Насколько домоседкой была Амина-ханум, настолько непоседливым был Башир-муаллим, это был человек как ртуть, и, когда днем он бывал дома и никаких гостей не предвиделось, Башир-муаллим, надев полосатые пижамные брюки, часто спускался во двор, ходил на море, а дома расхаживал в широких трусах. У этого мужчины была привычка, стоя перед курятником, кормить кур хлебом, и каждый раз он прихватывал для этой цели большой тендирный чурек.
- Цып-цып-цып-цып,- повторяя это, он разламывал, крошил хлеб, бросал курам и наблюдал, как они клюют крошки.
Башир-муаллим говорил Агабабе:
- Слушай, ну что за куры теперь пошли! Клянусь тобой.- Башир-муаллим вытягивал полные мясистые губы, как будто кто возражал против этих слов Башира-муаллима.- Да будет весь мир твоей жертвой, у нас в районе были куры прямо как павлины, все, какие есть на свете цвета, все были у этих кур. Клянусь! А теперь, куда ни приедешь, во всех дворах - белые инкубаторские! Слушай, разве так можно?! И почему так получилось?! Слушай, можешь ты мне это объяснить?
Иногда Башир-муаллим садился на скамейку под тутовым деревом и, широко разведя в стороны руки, прохлаждался в тени. У Башира-муаллима была еще одна своеобразная манера спасаться от жары, она состояла в том, что Башир-муаллим одним духом выпивал полный тонкий стакан водки, потом садился на скамейку во дворе, потому что, говорил Башир-муаллим, в такую жаркую погоду у человека внутри должно быть так же горячо, как снаружи, и вот, после того как температура внутри и снаружи уравняется, человек будто бы почувствует прохладу. Башир-муаллим много говорил, потому что если бы говорил меньше, то не смог бы усидеть на скамейке.
Башир-муаллим говорил Агабабе:
- Мой отец, да упокоит аллах твоих отца и мать, завещал мне, что надо прятать от людей три вещи. Клянусь, только три вещи! Первое, это - деньги! Клянусь! Прячь, потому что деньги вызывают зависть, а кому какое дело, что у тебя есть?! Второе, клянусь тобой, прячь жену! А третье - не говори никому, куда идешь! Не говори - и все!
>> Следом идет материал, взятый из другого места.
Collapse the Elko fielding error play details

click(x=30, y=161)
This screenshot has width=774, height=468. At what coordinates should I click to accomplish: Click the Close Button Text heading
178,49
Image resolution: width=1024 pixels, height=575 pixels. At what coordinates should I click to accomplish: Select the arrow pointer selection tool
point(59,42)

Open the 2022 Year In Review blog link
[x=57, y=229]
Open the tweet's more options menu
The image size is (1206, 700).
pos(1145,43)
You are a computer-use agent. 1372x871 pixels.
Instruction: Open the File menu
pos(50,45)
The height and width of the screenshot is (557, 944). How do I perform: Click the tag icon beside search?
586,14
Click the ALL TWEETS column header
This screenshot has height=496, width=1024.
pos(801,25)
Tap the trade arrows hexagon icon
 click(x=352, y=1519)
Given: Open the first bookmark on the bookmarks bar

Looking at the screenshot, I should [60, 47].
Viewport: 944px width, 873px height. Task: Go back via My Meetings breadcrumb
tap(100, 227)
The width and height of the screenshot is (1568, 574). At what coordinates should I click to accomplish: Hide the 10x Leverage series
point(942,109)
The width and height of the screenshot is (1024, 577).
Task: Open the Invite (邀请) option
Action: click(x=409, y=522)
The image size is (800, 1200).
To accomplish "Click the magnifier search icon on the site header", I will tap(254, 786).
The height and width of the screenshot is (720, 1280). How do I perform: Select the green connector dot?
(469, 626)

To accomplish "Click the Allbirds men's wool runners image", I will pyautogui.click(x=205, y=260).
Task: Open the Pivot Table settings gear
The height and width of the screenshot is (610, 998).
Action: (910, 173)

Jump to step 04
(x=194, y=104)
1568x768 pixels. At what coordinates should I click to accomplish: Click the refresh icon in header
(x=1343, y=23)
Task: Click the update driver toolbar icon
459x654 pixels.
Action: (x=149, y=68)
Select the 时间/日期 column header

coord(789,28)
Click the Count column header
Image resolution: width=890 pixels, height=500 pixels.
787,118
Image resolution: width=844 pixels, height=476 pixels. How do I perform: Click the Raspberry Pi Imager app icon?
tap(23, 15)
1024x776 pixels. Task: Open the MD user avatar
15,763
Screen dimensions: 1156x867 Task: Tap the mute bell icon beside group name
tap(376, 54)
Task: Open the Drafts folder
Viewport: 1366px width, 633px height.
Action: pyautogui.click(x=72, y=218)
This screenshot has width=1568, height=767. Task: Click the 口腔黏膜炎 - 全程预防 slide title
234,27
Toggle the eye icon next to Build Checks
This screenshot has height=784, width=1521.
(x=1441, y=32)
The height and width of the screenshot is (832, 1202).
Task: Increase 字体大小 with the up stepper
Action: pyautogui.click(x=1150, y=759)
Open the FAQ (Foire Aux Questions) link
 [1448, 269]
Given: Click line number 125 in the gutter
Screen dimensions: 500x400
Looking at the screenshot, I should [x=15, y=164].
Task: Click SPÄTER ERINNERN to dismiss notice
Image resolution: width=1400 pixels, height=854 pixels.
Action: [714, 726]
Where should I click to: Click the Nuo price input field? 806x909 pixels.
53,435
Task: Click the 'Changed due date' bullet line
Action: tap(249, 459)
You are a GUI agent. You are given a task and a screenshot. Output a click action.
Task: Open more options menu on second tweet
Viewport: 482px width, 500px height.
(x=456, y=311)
Если едешь в Шемаху, скажи еду в Шеки, пусть тебя ищут в Шеки, да, пусть тебя разыскивают в Шеки!
Агабаба не мог смотреть на Башира-муаллима, потому что, как уже было сказано, Башир-муаллим красил волосы и усы и от него всегда пахло духами или одеколоном, а Агабаба такие вещи терпеть не мог; и все же красить волосы или не красить - это было личное дело Башира-муаллима, ему виднее, но было и еще одно обстоятельство, которое каким-то боком касалось и Агабабы, потому что Башир-муаллим и Амина-ханум жили в доме Агабабы и были они мужем и женой, то есть состояли в законном браке.
Агабабе, в общем, было все равно, где Башир-муаллим прячет свои деньги и почему скрывает свое местонахождение, но вот что касается его жены, то Агабабе совсем не нравилось, что Калантар-муаллим так часто ходит к Баширу-муаллиму. Конечно, было известно, что Калантар-муаллим каждый день бывает здесь потому, что устраивает сына Башира-муаллима в институт, навещает по дружбе или почему-либо еще, им самим виднее, это Агабабы не касалось, но то, как Калантар-муаллим иногда смотрел вслед Амине-ханум, Агабабе очень не нравилось и еще Агабабе очень не нравилось, что Амина-ханум и сама, кажется, понимает смысл этих взглядов Калантара-муаллима и судорожных движений его кадыка на длинной шее.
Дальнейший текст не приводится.